Jesse McCarthy, Ph.D.
Assistant professor jointly appointed in the Department of English and the Department of African and African American Studies at Harvard University
Jesse McCarthy, Ph.D. is an assistant professor jointly appointed in the Department of English and the Department of African and African American Studies at Harvard University. His research is concerned with the intersection between politics and aesthetics in African American literature, postwar or post-45 literary history, and Black Studies. His dissertation The Blue Period: Black Writing in the Early Cold War, 1945 – 1965 argues for a reinterpretation of black literary aesthetics in the early Cold War and for the value of a discrete periodization of that era. He is also interested in modernism, film, poetics, and translation.

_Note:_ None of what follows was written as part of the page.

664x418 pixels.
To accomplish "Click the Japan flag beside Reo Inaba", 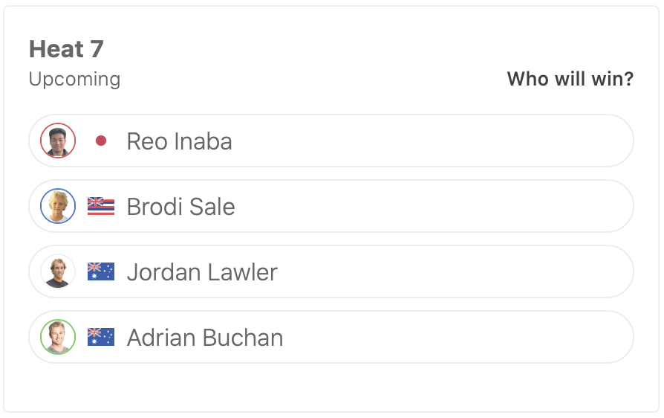I will (x=101, y=141).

While a graduate student at Princeton University Dr. McCarthy founded a Digital Humanities project based on the Sylvia Beach archives held at Princeton’s Firestone Library called “Mapping Expatriate Paris.” His writing on culture, politics, and literature has appeared in The New York Times Book Review, The Nation, Dissent, The New Republic and n+1. He also serves as an editor at The Point.
Dr. McCarthy was recipient of a literary Whiting Award 2022 in the category non-fiction for his essay collection Who Will Pay Reparations on My Soul? He is also the author of The Fugitivities.